In what may be the cellular equivalent of watching the Grim Reaper in action, University of Utah School of Medicine researchers have shown that two "death activator" genes are essential for cell death when Drosophila (fruit flies) metamorphose from larvae to adults. Death of obsolete larval tissue is critical in insect metamorphosis.

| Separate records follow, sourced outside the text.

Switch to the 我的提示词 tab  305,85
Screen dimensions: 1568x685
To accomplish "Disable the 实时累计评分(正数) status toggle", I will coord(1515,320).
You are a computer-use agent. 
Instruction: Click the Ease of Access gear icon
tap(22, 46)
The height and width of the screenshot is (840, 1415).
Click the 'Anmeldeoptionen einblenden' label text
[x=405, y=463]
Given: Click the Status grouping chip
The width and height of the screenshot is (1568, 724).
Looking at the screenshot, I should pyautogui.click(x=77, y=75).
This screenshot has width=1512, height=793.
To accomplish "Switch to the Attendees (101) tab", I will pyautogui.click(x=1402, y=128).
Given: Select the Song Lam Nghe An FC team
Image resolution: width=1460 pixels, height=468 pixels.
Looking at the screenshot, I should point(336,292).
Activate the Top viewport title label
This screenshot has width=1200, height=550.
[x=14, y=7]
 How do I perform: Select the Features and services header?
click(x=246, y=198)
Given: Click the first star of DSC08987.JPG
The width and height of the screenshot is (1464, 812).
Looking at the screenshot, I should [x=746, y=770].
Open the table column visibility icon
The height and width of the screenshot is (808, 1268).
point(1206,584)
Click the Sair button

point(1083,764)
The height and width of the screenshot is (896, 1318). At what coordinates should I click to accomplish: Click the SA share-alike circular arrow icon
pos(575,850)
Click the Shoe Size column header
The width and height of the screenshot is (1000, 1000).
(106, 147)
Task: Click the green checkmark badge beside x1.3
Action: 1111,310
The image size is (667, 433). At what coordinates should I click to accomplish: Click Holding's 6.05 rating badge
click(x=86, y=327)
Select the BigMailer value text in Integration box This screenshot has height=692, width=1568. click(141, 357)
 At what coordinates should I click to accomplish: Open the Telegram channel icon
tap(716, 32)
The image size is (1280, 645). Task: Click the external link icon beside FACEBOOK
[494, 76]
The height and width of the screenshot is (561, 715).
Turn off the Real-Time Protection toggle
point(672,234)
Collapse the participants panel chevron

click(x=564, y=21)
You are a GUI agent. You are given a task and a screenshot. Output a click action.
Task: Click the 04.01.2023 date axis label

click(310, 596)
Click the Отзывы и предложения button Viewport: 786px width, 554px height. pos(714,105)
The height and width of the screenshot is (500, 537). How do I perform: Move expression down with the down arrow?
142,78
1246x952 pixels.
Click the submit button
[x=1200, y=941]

The two genes--reaper (rpr) and hid (head involution defective)--act by overcoming the protective efforts of a death inhibitor, DIAP1. Once DIAP1 is disabled, the inexorable begins and larval tissues like the salivary glands are rapidly destroyed, according to Carl S. Thummel, Ph.D., professor of human genetics at the Eccles Institute of Human Genetics, and doctoral student Viravuth P. Yin. The two will publish their findings in the May 25 print edition of the Proceedings of the National Academy of Sciences. The article will appear online the week of May 17.

"They are true (cell) death genes in Drosophila that are critical for the destruction of larval tissue during metamorphosis," Thummel said.

The finding opens the possibility that someday death-inducing genes could be unloosed to specifically kill unwanted cells--such as tumors.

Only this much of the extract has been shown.